Medical professionals have suggested clarifications and protective measures that could balance accountability with the realities of medical practice. Issuing a detailed circular memorandum, as suggested by some, could contribute positively in this regard. A clarification may be made that investigating officers need to ascertain gross recklessness before registering a case and should always seek the opinion of a medical expert committee. This would afford a layer of protection for doctors while upholding the law's intent to address genuine negligence. Even though their anxiety or insecurity is not unfounded, they may find some solace in Section 26 of BNS, 2023, which provides indemnity for acts done in good faith for the patient's benefit after seeking informed consent.
In our evolving landscape of medical ethics and legal accountability, we have transcended the confines of the Bolam test, which once shielded doctors under the umbrella of consensus-driven professional judgment. In Bolam v. Friern Hospital Management Committee, a UK court pronounced that a doctor is not negligent if they have acted in accordance with a practice accepted as proper by a responsible body of medical professionals skilled in that particular area, even if there are other alternative practices that could have been followed.
Over the years, the Bolam test became a well-established and widely accepted principle utilised by courts in India. In the case of Jacob Mathew v. State of Punjab & Anr, the Supreme Court of India delved into the realm of medical negligence and the standard of care owed by healthcare providers.
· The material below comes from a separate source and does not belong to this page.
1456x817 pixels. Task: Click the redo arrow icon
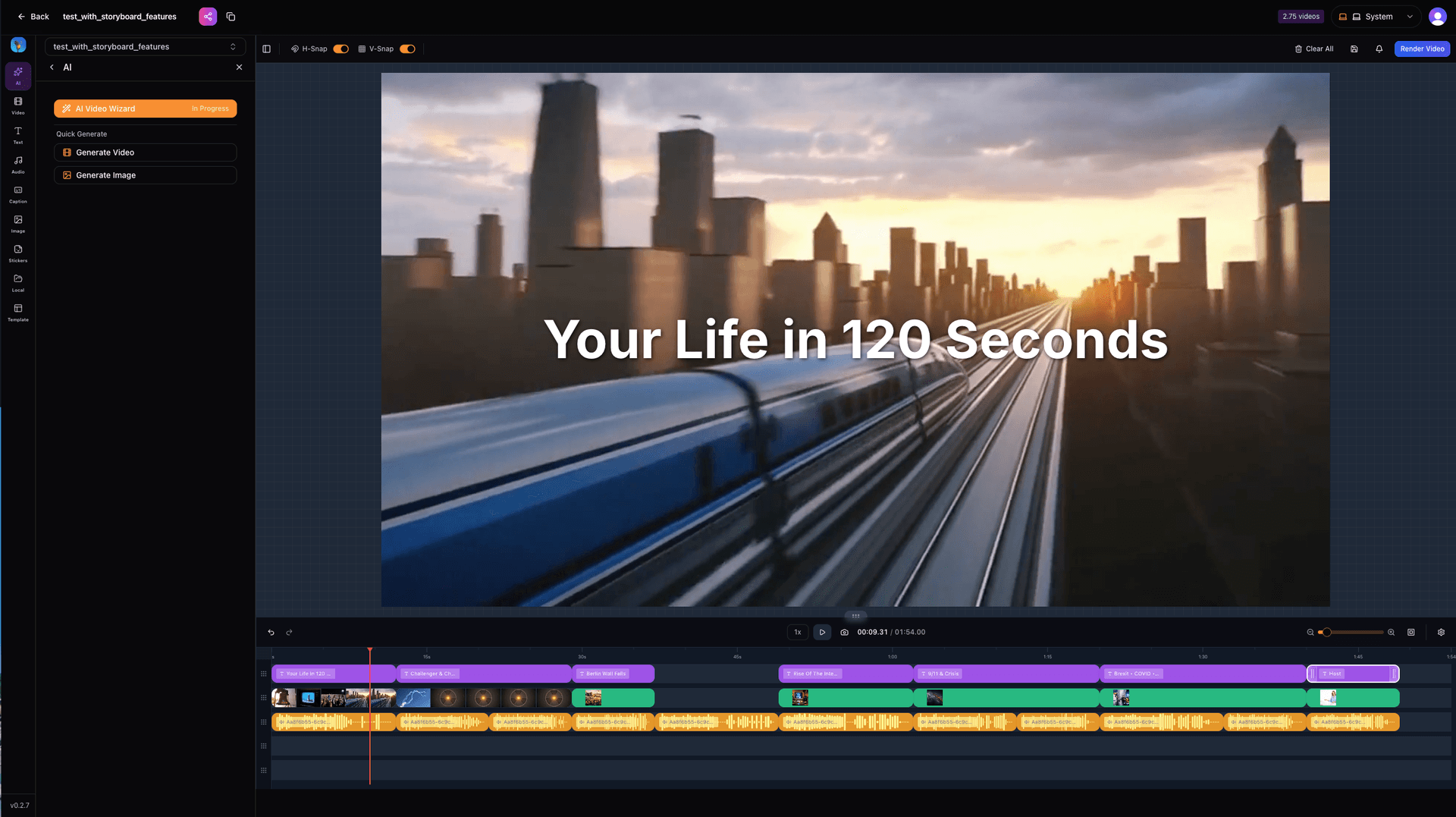(289, 633)
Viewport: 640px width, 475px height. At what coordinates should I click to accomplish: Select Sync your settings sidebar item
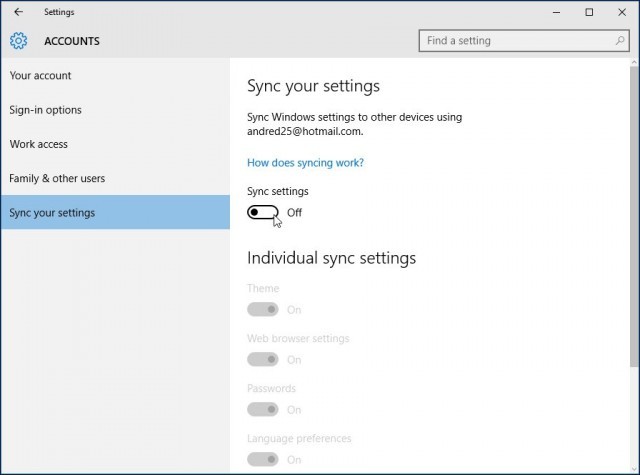pyautogui.click(x=52, y=212)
By drawing on the Bolam principle, the Supreme Court established a framework for determining the standard of care expected from medical professionals in India. This case serves as a significant precedent in Indian jurisprudence, emphasising the importance of adhering to established medical practices and standards to assess allegations of medical negligence effectively. In Kusum Sharma & Ors v. Batra Hospital & Medical Research Centre & Anr, the Supreme Court referred to the Bolam principle to determine the standard of care and assess allegations of medical negligence within the Indian legal framework. The Court highlighted the significance of adhering to accepted medical practices and standards in evaluating the conduct of medical professionals in cases of medical negligence.
While aiming to create greater accountability, the new law has incited considerable unrest among doctors who fear that these provisions could undermine their ability to practice medicine effectively. The Modi government has a history of consistently supporting doctors - remember the prompt approval of the Epidemic Diseases (Amendment) Ordinance, 2020, addressing violence against healthcare workers as a cognisable and non-bailable offence.
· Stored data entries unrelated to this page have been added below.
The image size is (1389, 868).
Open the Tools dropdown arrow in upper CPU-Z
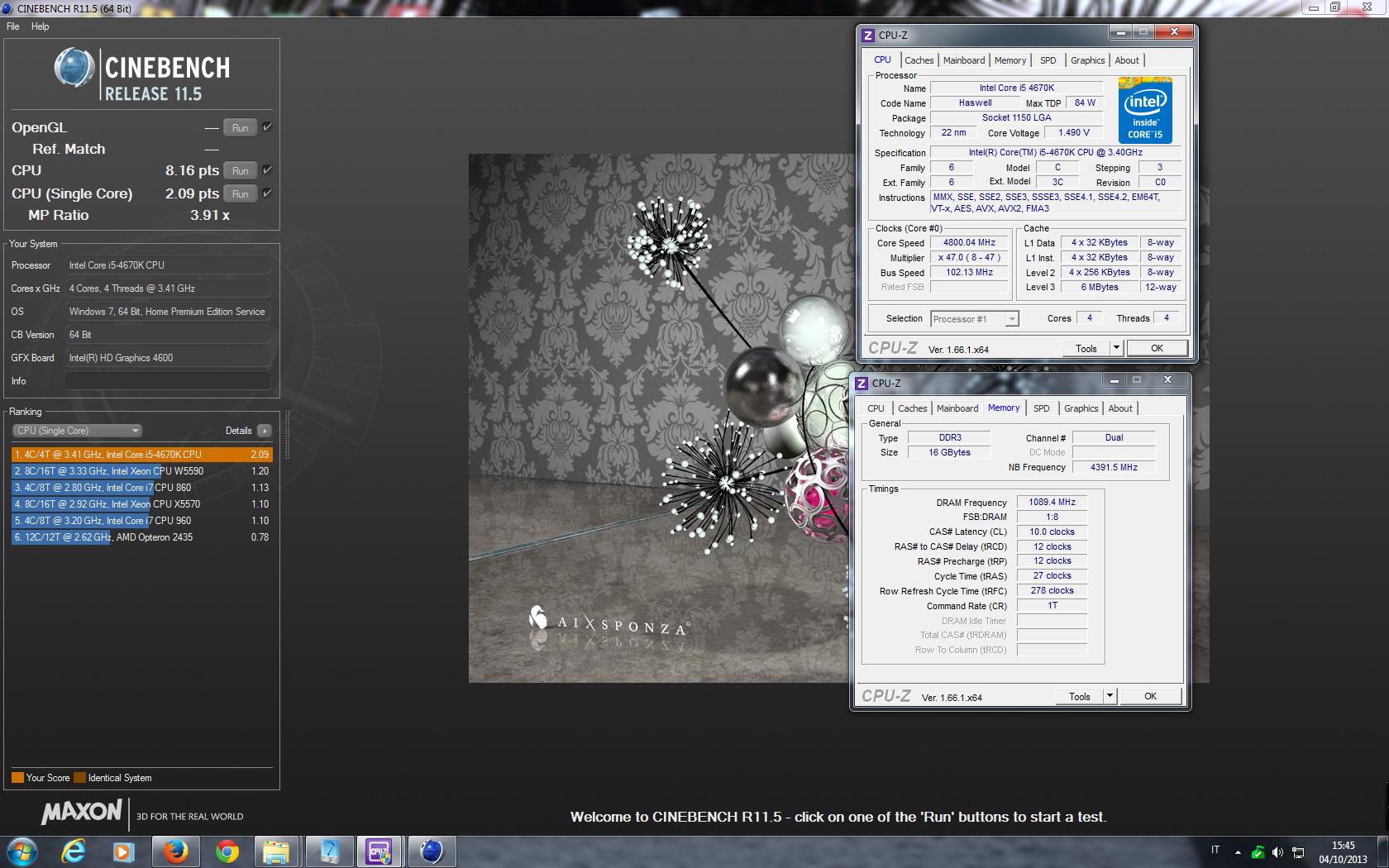tap(1116, 348)
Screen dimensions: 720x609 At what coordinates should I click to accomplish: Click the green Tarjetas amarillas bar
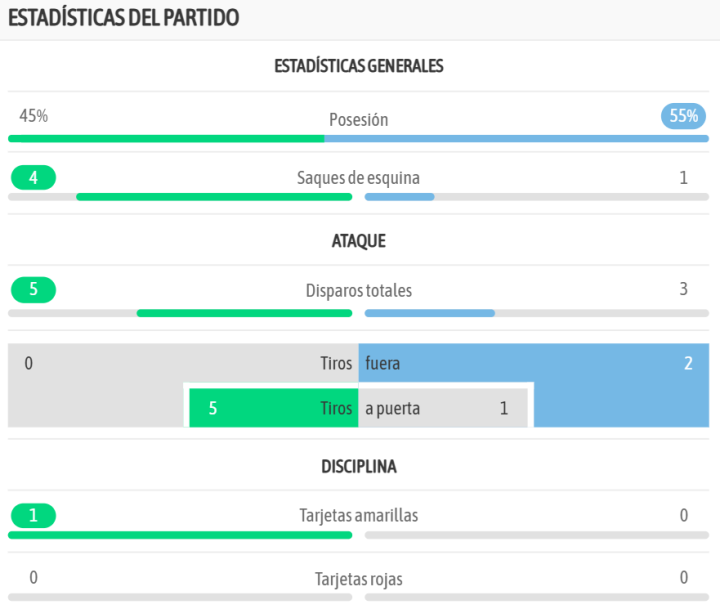(x=180, y=535)
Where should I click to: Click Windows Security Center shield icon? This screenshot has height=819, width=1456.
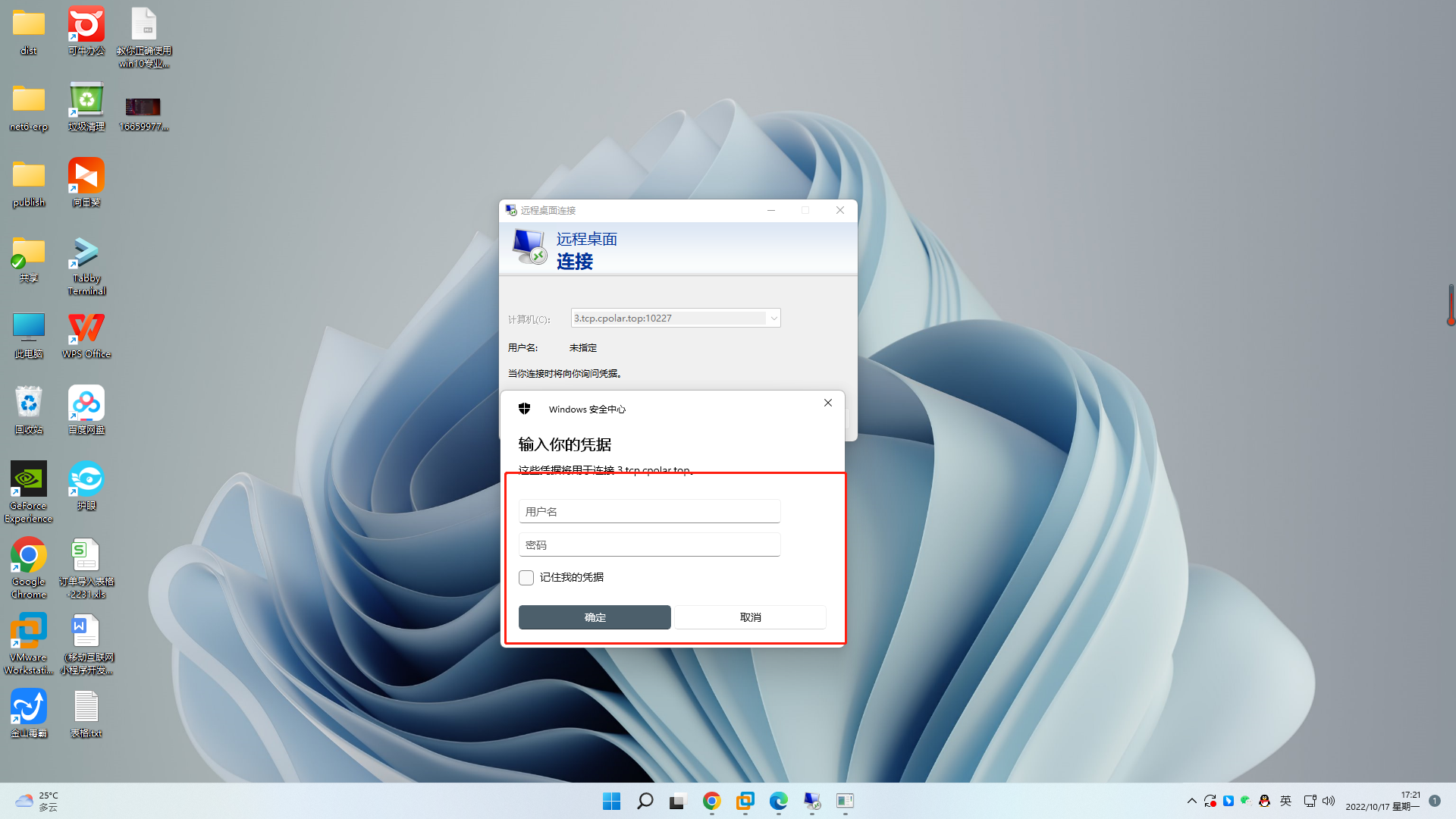point(524,408)
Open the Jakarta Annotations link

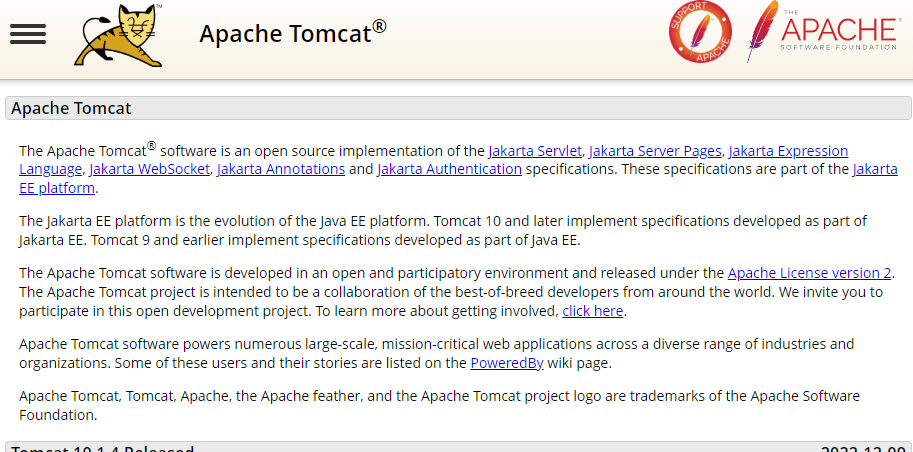[281, 169]
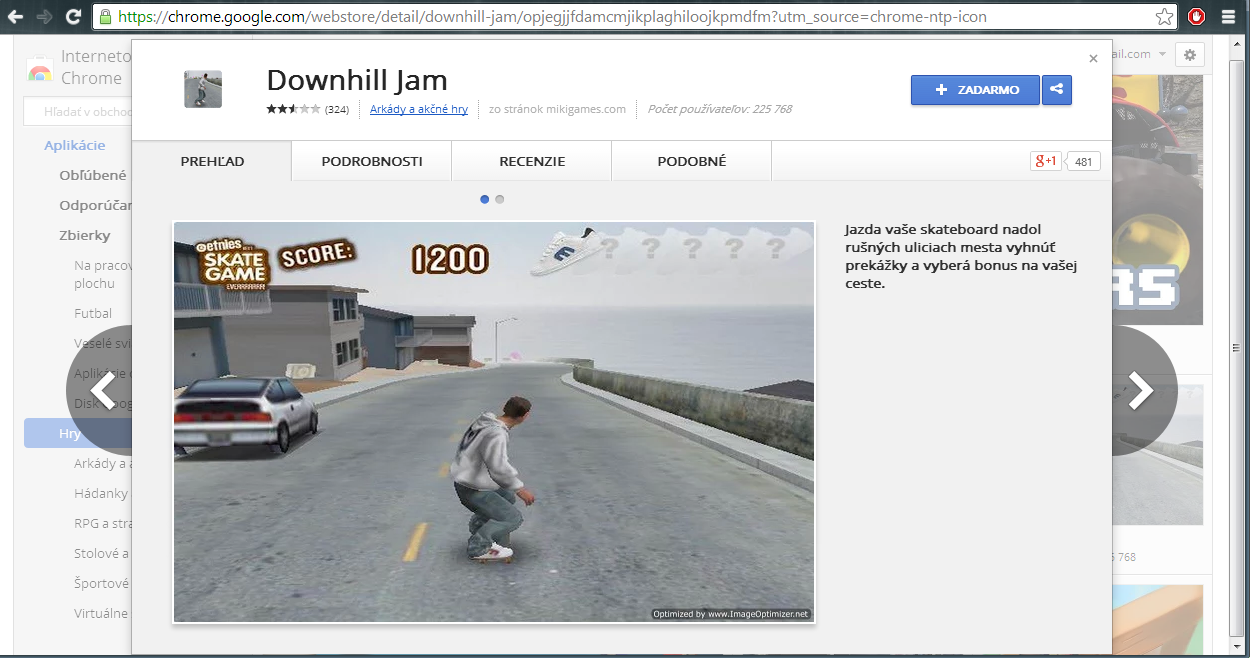The width and height of the screenshot is (1250, 658).
Task: Open the red Adblock extension icon
Action: coord(1196,17)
Balancing the need for legal accountability with the practical challenges of medical practice remains a complex issue that necessitates careful consideration and potentially further amendments to ensure just and fair application of the law. Given the nature of medicine as elucidated by Sir William Osler's insightful quote, which characterizes it as a science of uncertainty and an art of probability, the question arises: Can we justifiably impose mandatory punishment on doctors? In light of the complexities and inherent uncertainties in medical practice, it becomes imperative to reconsider the implications of imposing such stringent measures on healthcare professionals in a country like India, where the doctor-to-patient ratio is abysmally low.
Dr Supreet Gill is an Assistant Professor in Law (part-time) at University Institute of Legal Studies, Panjab University, Chandigarh.